Role-playing the whole situation taught me, “Okay, in these instances, when I’m being interviewed for a job, it’s important for me to use the appropriate vocabulary.” And when using the appropriate vocabulary during the Role-play, I knew how to communicate, what to say when they ask certain questions.

One of my favorite questions during that whole process was, “Well, where do you see yourself in five years from now?” So the vocabulary, if I was speaking to my friends, I would be like, “Well, I hope we are just hanging out together still, and you live up the street and we can go to the beach and hang out and just have a good time.” Okay. That’s a great response for a friend group, but for a business group, where do you see yourself, right? In that social structure they’re looking at, where do you see yourself in work? In business?

And the vocabulary required to do that? “Well, I see myself moving up the ranks and contributing and creating and providing value to the company.” Those are the vocabulary words that I was taught during this interaction. And the feedback that I got back from the person I was interviewing with was, “Okay, these terminologies are good to use.” And it gave me the vocabulary and the confidence that I needed in order to interview for jobs.

So, again, the first thing was, Role-play teaches sociability or how to engage in social interactions. The second, the most important thing for Role-play is, it provides children with the vocabulary. It provides you with the vocabulary. And then the last thing, the third thing is, it teaches your child empathy. When I was interviewing at the counseling center for job interviews, what I learned during that whole process is the role of empathy and how important it was to put myself in the place of the person who’s doing the hiring as well as my own place.

So I had to think, “Okay, they’re asking me these questions. What do they want from me specifically? What do they desire?” It required me to take myself out of my own mind and actually put it out there and think in the viewpoint of somebody else. Which creates this idea of empathy. How can I empathize with what it is they want and how can I provide what they want? Empathy is a very powerful, powerful thing. Specifically with children with ADHD, and with any children, because we want children to develop a sense of empathy for their neighbors, for their friends, for other citizens, for people throughout the world. We want them to be able to navigate this world socially appropriately using correct vocabulary and with empathy towards the suffering or the struggles of other people. Those are the three important reasons why Role-play is so essential in your interaction and engagement in teaching your children.

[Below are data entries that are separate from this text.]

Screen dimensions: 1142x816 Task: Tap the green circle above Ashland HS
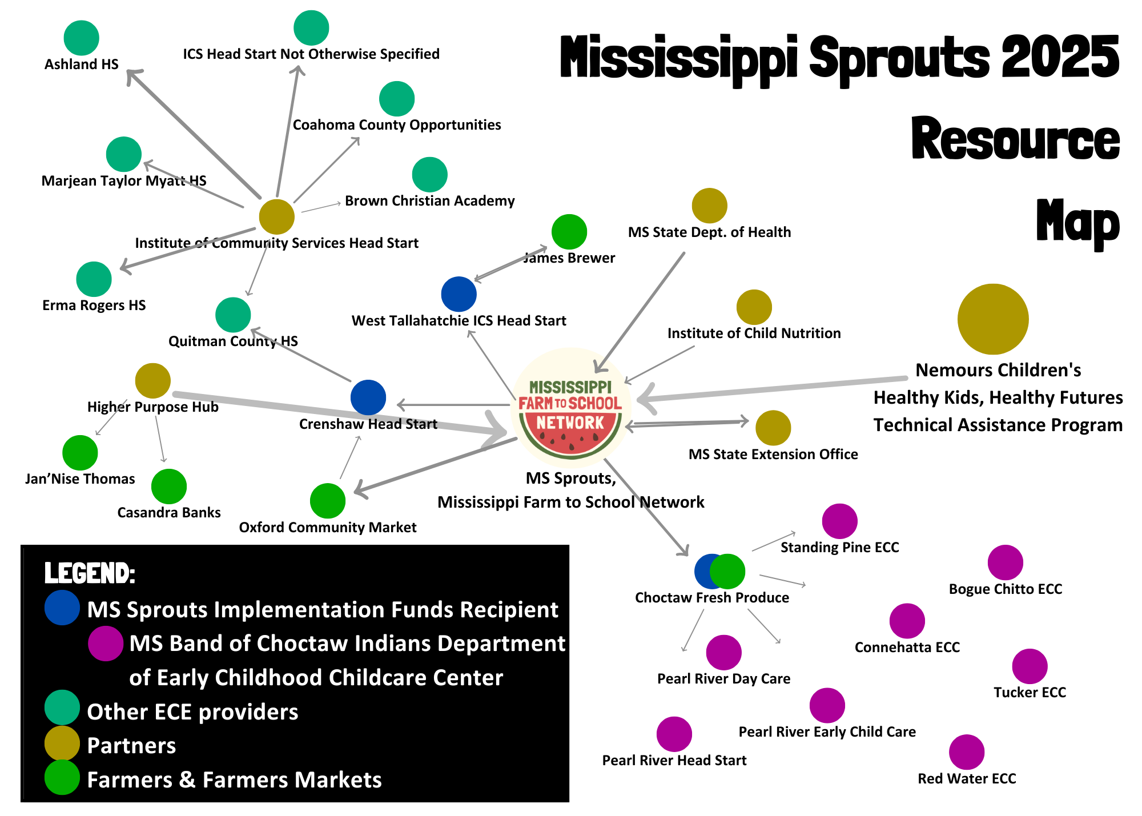[x=82, y=38]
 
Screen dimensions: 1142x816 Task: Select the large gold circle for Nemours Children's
[x=993, y=319]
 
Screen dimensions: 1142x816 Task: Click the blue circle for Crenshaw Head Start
[x=368, y=397]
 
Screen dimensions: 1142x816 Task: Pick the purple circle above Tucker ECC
[x=1030, y=666]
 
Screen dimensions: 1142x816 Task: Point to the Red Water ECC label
[x=967, y=779]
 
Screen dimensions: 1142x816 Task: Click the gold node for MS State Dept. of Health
[x=709, y=206]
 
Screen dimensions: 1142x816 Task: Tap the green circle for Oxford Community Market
[x=328, y=501]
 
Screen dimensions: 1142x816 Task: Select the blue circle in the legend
[x=62, y=608]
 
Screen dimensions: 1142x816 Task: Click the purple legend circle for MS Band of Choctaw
[x=106, y=644]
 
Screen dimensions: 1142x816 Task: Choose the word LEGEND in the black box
[x=90, y=573]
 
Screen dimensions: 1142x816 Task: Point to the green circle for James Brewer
[x=569, y=232]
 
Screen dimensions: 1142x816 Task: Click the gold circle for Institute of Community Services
[x=277, y=216]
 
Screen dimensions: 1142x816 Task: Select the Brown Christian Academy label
[x=429, y=201]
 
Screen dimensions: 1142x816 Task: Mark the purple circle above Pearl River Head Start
[x=674, y=734]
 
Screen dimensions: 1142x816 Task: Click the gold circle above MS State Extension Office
[x=773, y=428]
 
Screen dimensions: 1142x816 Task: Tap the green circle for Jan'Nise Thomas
[x=80, y=453]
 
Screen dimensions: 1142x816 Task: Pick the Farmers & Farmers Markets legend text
[x=234, y=780]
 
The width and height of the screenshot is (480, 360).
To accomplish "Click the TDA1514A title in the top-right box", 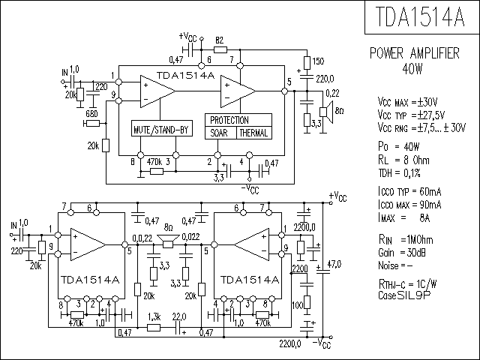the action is [x=420, y=16].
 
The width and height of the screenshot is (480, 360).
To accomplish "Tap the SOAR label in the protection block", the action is [x=219, y=134].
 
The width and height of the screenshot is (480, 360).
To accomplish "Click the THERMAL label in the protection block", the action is [x=254, y=134].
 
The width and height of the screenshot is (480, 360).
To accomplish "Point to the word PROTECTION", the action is [x=230, y=120].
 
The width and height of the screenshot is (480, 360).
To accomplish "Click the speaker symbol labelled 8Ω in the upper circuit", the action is [x=326, y=112].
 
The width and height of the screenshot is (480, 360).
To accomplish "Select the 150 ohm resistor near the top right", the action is [x=307, y=63].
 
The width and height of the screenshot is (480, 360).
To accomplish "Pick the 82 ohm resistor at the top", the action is [x=220, y=50].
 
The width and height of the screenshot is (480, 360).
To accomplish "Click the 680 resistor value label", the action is [x=92, y=114].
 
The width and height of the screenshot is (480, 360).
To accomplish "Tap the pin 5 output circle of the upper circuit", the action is [x=285, y=92].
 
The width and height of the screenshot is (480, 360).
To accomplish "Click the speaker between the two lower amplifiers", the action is [x=168, y=241].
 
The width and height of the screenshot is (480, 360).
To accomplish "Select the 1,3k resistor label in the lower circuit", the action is [x=154, y=316].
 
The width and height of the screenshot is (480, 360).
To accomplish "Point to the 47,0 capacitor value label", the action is [x=334, y=264].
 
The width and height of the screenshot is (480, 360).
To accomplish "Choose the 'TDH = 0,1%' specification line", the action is [x=400, y=173].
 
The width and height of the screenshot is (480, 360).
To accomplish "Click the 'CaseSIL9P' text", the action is [x=404, y=295].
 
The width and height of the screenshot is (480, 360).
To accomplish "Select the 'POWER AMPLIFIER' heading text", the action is [x=415, y=53].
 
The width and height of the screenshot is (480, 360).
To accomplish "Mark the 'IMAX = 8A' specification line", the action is [x=404, y=218].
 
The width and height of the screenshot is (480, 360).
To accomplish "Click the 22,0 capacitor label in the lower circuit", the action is [x=179, y=316].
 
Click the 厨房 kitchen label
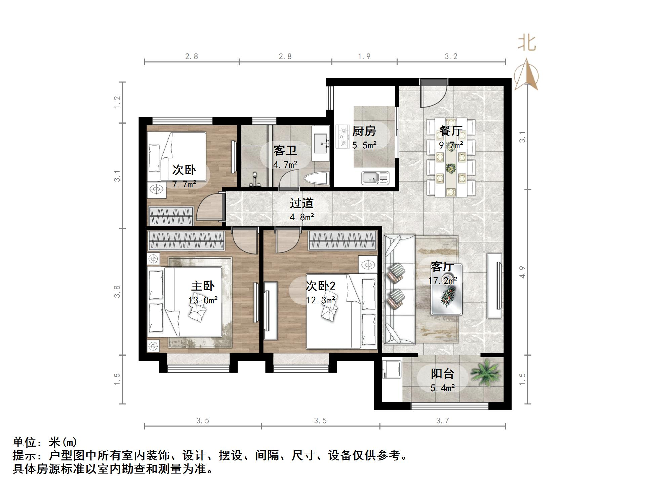(364, 131)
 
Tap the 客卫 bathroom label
(285, 150)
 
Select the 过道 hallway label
(301, 203)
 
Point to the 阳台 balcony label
(442, 374)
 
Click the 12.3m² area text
(321, 300)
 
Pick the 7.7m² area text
(184, 184)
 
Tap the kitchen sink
(375, 178)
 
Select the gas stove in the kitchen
(343, 137)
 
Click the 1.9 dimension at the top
(364, 56)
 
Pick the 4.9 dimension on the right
(522, 272)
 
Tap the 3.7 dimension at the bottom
(442, 421)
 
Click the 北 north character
(526, 44)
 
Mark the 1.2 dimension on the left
(117, 102)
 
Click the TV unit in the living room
(494, 286)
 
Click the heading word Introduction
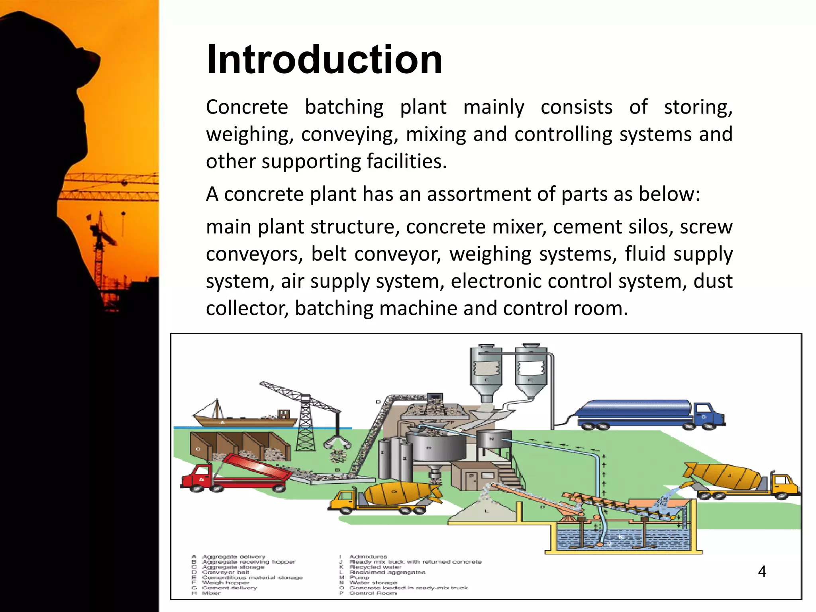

Children who are younger are going to love to Role-play. They’re going to love it. They love it because playing and acting like an adult, or they play like, “I’m the teacher. I’m the fireman,” or, “I’m the cop or the robber,” or whatever that children do. That gives them a sense of, “Hey, okay, I’m trying to establish the social structure.” And there’s a certain vocabulary that comes with it and they develop empathy. Children are looking and they’re feeding off of that. As they get older and they start to become more mature and they have more structure in their identity, it becomes a little harder for them to Role-play.

And yet it’s almost as important for them to do it when they’re older. However, if you can start when they’re younger, start when they’re younger and continue on as they get older, and you want to develop Role-plays that are appropriate for their age. They don’t have to be super long when they get older. They can just be enough to teach them those main focuses of how do you socially engage with this person or in this situation? What’s the vocabulary that’s appropriate to use? And then teaching empathy is, “Okay, you’re interacting with another person. What are the emotions and the feelings of the other person, and why is that important? And how can you engage with them in a positive way?”

So you’re going to adjust the Role-play as your child is young and older, but younger children tend to gravitate towards Role-play very quickly and very easily. So, if you have a young child, start Role-playing right now. Role-play any situation that you feel you can correct a child’s behavior or that need correction, Role-play it. Or if there’s something that you want to teach them, Role-play it. This is the fastest way for them to adapt and get it.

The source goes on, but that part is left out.